In [1]:
%load_ext autoreload
%autoreload 2
%pylab
%matplotlib inline

import os
import sys
import pandas as pd
import pickle
import numpy as np

Using matplotlib backend: TkAgg
Populating the interactive namespace from numpy and matplotlib


In [2]:
from batch_sv_system_utils import get_embeds, cosine_sim, compute_error
from batch_sv_system_utils import compute_eer
from utils import key2df, df2dict

In [3]:
def get_id2idx(keys):
    key_df = key2df(keys)
    id2idx, idx2id = df2dict(key_df) 
    return id2idx

In [4]:
embed_dir = "embeddings/voxc2_fbank64_voxc2untied_embeds/"
# embed_dir = "embeddings/voxc2_fbank64_voxc2untied_300f_embeds/"
sv_embeds = np.load(embed_dir + "/sv_embeds.npy")
keys = pickle.load(open(embed_dir + "/sv_keys.pkl", "rb"))
id2idx = get_id2idx(keys)

plda_embed_dir = "embeddings/voxc2_fbank64_voxc2untied_xvector/"
# plda_embed_dir = "embeddings/voxc2_fbank64_voxc2untied_300f_xvector/"
plda_sv_embeds = np.load(plda_embed_dir + "/sv_embeds.npy")
plda_model_dir = plda_embed_dir + "plda_train/"
plda_keys = pickle.load(open(plda_embed_dir + "/sv_keys.pkl", "rb"))
plda_id2idx = get_id2idx(plda_keys)

In [5]:
def get_features(x, n_feat=5):
    min_ = x.min(0)
    max_ = x.max(0)
    median_ = np.median(x, axis=0)
    avg_ = x.mean(0)
    std_ = x.std(0)
   
    if n_feat==2:
        return np.stack([avg_, std_], axis=0).T
    elif n_feat==3:
        return np.stack([max_, avg_, std_], axis=0).T
    elif n_feat==4:
        return np.stack([min_, max_, avg_, std_], axis=0).T
    elif n_feat==5:
        return np.stack([min_, max_, median_, avg_, std_], axis=0).T

## Supervised Adaptation 

###  Cosine + Normalization

In [86]:
# dev normalized cosine scores
from batch_sv_system_utils import run_trial, plot_score 

cohort_embeds = np.load("trials/enr306/cohort_embeds.npy")
trial = pickle.load(open("trials/enr306/dev_random_full_enr_spk10/trials.pkl", "rb"))

dev_score_list = []
dev_norm_score_list = []
dev_labels = []
for t_idx in range(len(trial)):
    enr_spk, imposters, enr_ids, test_trial = trial[t_idx]

    ### get embeds
    enr_embeds = get_embeds(enr_ids, sv_embeds, id2idx, norm=True)
    test_embeds = get_embeds(test_trial[0], sv_embeds, id2idx, norm=True)

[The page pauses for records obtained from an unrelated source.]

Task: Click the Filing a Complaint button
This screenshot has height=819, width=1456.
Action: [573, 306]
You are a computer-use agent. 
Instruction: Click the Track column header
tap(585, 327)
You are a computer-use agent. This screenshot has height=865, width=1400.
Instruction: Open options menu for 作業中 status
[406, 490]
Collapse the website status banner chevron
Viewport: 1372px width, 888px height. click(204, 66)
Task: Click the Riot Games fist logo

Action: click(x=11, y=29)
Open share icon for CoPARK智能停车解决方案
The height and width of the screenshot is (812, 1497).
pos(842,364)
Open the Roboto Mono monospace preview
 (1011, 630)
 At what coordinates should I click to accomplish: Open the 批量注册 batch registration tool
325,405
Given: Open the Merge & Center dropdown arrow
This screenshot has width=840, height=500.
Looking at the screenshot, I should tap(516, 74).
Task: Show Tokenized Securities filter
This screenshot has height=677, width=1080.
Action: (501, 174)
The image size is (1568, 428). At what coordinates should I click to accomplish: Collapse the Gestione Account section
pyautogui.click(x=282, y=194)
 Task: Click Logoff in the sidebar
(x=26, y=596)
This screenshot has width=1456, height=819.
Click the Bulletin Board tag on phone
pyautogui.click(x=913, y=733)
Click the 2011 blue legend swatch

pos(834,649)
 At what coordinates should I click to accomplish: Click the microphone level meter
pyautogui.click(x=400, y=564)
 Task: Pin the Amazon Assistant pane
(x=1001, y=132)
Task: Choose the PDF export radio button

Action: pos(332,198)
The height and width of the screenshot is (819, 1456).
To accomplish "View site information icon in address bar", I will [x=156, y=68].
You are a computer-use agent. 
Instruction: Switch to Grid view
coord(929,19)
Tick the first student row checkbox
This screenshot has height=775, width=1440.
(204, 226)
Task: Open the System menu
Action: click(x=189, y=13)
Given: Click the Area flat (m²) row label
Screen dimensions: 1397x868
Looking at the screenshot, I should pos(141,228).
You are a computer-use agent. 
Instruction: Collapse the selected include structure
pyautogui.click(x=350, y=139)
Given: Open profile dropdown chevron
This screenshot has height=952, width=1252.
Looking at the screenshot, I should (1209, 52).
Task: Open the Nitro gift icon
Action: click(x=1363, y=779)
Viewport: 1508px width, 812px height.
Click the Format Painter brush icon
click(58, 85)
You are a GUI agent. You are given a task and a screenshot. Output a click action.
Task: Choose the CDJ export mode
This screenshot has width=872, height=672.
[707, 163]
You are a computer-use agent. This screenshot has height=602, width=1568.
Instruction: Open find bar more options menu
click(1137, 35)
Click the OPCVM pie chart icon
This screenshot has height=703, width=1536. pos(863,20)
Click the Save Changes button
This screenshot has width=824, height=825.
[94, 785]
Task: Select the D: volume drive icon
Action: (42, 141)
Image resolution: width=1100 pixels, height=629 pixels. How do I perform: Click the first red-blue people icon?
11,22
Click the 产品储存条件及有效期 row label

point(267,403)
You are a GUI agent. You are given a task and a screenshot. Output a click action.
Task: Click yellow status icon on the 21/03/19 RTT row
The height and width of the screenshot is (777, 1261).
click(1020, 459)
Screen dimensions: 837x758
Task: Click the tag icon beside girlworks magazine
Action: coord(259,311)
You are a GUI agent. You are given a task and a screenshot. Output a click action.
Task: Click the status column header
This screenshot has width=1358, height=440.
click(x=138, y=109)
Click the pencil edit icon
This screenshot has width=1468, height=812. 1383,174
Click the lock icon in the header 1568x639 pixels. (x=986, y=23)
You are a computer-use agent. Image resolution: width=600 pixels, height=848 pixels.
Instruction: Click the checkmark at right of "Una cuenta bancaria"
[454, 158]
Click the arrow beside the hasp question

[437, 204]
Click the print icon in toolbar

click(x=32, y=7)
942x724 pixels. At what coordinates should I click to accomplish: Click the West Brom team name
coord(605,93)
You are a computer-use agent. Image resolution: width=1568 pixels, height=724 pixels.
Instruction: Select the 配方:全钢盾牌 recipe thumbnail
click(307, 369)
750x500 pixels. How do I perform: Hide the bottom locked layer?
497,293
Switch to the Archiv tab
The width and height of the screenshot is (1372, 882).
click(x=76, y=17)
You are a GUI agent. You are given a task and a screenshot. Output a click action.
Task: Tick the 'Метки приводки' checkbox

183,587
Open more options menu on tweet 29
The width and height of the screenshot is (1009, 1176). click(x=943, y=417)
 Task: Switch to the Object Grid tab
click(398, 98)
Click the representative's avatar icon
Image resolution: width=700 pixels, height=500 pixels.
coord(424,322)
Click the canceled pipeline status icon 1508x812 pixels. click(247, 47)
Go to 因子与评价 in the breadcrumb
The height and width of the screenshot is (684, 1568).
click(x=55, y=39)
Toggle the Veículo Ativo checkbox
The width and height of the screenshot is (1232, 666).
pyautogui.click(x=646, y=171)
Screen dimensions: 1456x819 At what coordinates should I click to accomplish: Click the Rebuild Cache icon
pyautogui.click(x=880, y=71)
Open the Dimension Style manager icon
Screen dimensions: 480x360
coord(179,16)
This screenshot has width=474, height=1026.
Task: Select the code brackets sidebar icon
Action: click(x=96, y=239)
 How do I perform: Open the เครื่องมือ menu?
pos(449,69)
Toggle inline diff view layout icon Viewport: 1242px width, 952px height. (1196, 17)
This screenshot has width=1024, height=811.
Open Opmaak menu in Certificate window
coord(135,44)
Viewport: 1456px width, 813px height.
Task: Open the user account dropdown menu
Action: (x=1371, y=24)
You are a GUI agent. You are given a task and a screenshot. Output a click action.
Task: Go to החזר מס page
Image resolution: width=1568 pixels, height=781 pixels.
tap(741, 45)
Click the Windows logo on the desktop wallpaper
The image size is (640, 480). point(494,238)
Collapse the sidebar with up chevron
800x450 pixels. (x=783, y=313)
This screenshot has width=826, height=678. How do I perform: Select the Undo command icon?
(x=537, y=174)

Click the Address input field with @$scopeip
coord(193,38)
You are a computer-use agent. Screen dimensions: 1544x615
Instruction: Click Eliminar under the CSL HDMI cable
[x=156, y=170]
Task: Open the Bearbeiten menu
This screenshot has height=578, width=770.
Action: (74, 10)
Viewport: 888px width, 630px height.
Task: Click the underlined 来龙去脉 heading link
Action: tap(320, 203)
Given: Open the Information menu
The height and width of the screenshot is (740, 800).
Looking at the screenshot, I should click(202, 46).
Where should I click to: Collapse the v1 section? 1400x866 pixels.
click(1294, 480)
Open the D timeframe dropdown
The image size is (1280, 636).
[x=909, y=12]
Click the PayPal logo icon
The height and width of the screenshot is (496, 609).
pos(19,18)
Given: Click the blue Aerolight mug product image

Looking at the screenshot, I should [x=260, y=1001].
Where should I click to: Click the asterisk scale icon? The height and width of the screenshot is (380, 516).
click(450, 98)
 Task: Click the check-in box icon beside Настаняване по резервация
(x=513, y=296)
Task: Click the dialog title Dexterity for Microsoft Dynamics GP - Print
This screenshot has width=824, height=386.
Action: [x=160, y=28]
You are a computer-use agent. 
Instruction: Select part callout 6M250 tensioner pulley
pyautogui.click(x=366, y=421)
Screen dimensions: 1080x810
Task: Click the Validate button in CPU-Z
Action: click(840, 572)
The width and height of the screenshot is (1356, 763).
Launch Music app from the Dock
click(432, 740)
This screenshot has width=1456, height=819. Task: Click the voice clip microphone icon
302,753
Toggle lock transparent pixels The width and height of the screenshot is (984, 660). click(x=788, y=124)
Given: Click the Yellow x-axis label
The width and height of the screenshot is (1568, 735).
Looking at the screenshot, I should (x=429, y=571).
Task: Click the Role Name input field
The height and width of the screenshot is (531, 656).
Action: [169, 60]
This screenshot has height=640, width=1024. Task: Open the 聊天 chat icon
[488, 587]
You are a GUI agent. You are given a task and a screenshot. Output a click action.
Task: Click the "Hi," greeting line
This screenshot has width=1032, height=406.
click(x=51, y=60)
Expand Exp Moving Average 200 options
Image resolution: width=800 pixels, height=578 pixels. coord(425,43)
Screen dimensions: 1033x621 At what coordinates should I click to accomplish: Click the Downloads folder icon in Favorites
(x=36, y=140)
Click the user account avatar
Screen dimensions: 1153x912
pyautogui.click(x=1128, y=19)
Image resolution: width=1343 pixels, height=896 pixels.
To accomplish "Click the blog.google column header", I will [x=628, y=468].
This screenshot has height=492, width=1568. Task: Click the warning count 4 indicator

    adapt_fusion, adapt_scores = run_trial(enr_embeds, test_embeds, test_trial[1],
                                           plda_dir=None, neg_embeds=None,
                                           plot=False, title="score_fusion(adapt)",
                                           verbose=False)
    enr_cohort_scores = cosine_sim(enr_embeds, cohort_embeds)
    enr_mu, enr_std = enr_cohort_scores.mean(1, keepdims=True), enr_cohort_scores.std(1, keepdims=True)
    test_cohort_scores = cosine_sim(test_embeds, cohort_embeds)
    test_mu, test_std = test_cohort_scores.mean(1, keepdims=True).T, test_cohort_scores.std(1, keepdims=True).T
    norm_adapt_scores = ((adapt_scores - enr_mu)/enr_std + (adapt_scores - test_mu)/test_std)/2
    dev_score_list.append(adapt_scores)
    dev_norm_score_list.append(norm_adapt_scores)
    dev_labels.append(test_trial[1])

### LR Model Training 

In [None]:
# LR train
from sklearn.linear_model import LogisticRegressionCV

train_feat = np.concatenate([get_features(x, n_feat=3) for x in dev_norm_score_list], axis=0)
train_labels = np.concatenate(dev_labels)[:len(train_feat)]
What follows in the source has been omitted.